Delivering funds safely
- Follow the escrow company’s wiring instructions exactly.
- Confirm wiring details by calling the escrow office using a known phone number, not an email link.
- A wire or cashier’s check to the named escrow or title company is standard. Request a receipt.
Red flags to watch
A few warning signs can hint at avoidable risk or potential disputes.
- No clear release instructions for the deposit in escrow paperwork.
- Conflicting guidance between buyer, seller, and escrow on deadlines or releases.
- Requests to send funds to an account not listed in the escrow instructions.
- Verbal side agreements that do not match the signed contract.
The bottom line
In Sunnyvale, the size and security of your earnest money deposit are shaped by your contract timelines and contingency choices. A larger or staged deposit, shorter but realistic contingency periods, and tight coordination with your lender can help you compete while keeping reasonable protections in place. If you want a strategy tailored to your price point and neighborhood, let’s talk about current norms and how to structure terms that align with your comfort level.
Ready to craft a competitive, low‑risk offer in Sunnyvale? Connect with Rabeet Noor for local guidance, smart negotiation, and a clear plan from offer to close.
FAQs
How much earnest money is typical in Sunnyvale?

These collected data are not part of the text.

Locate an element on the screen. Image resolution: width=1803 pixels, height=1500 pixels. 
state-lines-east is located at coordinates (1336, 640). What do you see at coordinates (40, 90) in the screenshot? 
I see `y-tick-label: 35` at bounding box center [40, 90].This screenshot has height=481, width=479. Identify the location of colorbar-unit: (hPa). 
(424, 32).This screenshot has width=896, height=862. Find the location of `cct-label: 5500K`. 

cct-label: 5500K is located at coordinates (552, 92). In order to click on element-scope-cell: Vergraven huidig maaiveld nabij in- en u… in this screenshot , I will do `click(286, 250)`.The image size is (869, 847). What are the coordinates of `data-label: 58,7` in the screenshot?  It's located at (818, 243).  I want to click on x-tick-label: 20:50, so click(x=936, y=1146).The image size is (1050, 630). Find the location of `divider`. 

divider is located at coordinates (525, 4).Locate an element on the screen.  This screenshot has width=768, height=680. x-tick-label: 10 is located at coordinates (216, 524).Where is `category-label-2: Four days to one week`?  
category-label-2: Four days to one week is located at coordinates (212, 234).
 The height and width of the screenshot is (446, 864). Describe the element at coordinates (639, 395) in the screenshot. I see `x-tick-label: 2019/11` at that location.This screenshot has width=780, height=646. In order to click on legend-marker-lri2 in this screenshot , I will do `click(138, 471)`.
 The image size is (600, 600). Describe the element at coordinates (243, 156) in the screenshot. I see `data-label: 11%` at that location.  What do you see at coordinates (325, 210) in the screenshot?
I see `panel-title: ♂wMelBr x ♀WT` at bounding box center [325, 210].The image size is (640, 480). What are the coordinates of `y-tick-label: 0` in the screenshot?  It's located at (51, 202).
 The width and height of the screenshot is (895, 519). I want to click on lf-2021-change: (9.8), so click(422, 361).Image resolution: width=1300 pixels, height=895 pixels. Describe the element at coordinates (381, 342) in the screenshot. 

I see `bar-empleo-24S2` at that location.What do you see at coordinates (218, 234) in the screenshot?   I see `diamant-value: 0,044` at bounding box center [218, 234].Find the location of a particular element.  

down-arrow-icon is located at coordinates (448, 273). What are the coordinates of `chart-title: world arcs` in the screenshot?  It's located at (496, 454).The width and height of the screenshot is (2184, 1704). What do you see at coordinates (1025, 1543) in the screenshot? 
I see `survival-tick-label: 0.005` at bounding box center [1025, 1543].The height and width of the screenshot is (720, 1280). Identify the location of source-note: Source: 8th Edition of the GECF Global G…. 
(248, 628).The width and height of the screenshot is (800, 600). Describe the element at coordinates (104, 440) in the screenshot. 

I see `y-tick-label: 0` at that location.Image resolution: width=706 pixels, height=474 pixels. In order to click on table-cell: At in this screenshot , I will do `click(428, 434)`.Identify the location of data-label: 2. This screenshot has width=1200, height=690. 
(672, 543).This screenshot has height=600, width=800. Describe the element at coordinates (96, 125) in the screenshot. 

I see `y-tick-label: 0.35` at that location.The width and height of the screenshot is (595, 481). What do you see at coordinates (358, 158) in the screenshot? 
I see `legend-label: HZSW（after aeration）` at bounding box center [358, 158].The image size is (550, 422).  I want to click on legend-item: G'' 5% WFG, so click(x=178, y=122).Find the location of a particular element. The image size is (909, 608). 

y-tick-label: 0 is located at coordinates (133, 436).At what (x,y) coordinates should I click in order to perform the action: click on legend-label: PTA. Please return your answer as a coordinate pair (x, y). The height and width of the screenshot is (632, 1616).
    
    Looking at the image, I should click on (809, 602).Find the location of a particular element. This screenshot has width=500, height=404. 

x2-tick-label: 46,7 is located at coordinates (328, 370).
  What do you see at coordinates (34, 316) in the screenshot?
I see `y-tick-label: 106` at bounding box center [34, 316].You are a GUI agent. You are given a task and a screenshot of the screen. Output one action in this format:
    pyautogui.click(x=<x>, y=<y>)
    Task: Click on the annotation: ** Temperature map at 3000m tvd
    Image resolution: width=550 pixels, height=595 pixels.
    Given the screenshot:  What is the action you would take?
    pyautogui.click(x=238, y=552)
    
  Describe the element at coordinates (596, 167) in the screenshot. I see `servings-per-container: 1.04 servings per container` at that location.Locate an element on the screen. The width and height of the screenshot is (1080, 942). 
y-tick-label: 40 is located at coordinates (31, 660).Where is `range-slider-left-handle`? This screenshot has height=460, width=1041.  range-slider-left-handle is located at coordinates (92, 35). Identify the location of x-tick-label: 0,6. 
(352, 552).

- Nationwide norms are often 1–3% of price; in Sunnyvale’s competitive market, many buyers offer at the higher end or use staged deposits based on milestones.
When is my deposit due after offer acceptance?
- Many contracts require the initial deposit within 2–3 business days of acceptance, unless you negotiate a different deadline in writing.
When is my Sunnyvale deposit refundable?
- Your deposit is usually refundable if you cancel within active contingencies, such as inspection, loan, appraisal, title, or a sale‑of‑home contingency, and follow the contract’s notice steps.
What makes my deposit non‑refundable?
- After you remove contingencies in writing, the deposit generally becomes non‑refundable except for seller default; missing a contingency deadline can also put your deposit at risk.
Should I waive contingencies to win in Sunnyvale?
- Waiving key protections is risky; consider shortening timelines, staging deposits, and using capped appraisal‑gap language to stay competitive with less exposure.
How do I prevent wire fraud when sending my deposit?
- Verify wiring instructions by phone using a known number for escrow, avoid clicking email‑based links for account details, and confirm receipt immediately after sending funds.